### Source document

* * * * * * * * *

Grafana Cloud

Use recording rules

Recording rules let you store profiling data as metrics in a Prometheus data source. Querying pre-processed data from this source is especially useful for resource-intensive query workflows. Use cases include creating dashboards and alerts from profiling data, comparing performance of specific functions, and identifying services that use CVE-prone or insecure functions.

Before you begin

To use recording rules with your profile data, you need:

  • A Grafana Cloud account
  • Configured Cloud Metrics and Cloud Profiles data sources

How they work

You can create recording rules from the Profiles Drilldown app. Recording rules are compounded by a metric name, a profile type, a set of matchers, and some additional labels to group by.

Any ingested profiles matching the rule’s profile type and matchers are aggregated, grouped by the additional labels, and exported to your Grafana Cloud Metrics data source. The aggregation function is sum, which works best for the majority of the profile types.

Metrics are available approximately 10 seconds after being ingested. The data is exported with the timestamps at which they were ingested.

Enable recording rules in Grafana Cloud

Note

Recording rules is currently in private preview. Grafana Labs offers support on a best-effort basis, and breaking changes might occur prior to the feature being made generally available.

Recording rules are currently in private preview. Contact the support team to enable it.

After it’s enabled, create a recording rule to start exporting data.

Note

Exported data is stored in your Grafana Cloud Metrics data source, and produces extra active series that could impact your billing. For more information on billing, refer to Billing and usage.

Enable recording rules in the Profiles Drilldown app

To use recording rules in the Profiles Drilldown app, enable them in Grafana from the Drilldown > Profiles > View/edit tenant settings (Settings Icon at the top right corner).

* * * * * * * * *

### Data block
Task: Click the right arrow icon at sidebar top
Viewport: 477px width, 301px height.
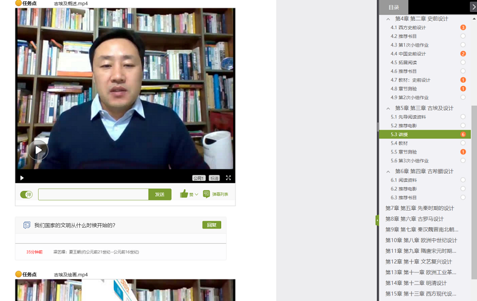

* * * * * * * * *

### Task requirements
- a) In the recording rules page, about how long after ingestion do metrics become available?
- b) Reproduce the recording rules page from "How they work" up to and including "to group by.".

### Final results
- a) Approximately 10 seconds.

- b)
How they work

You can create recording rules from the Profiles Drilldown app. Recording rules are compounded by a metric name, a profile type, a set of matchers, and some additional labels to group by.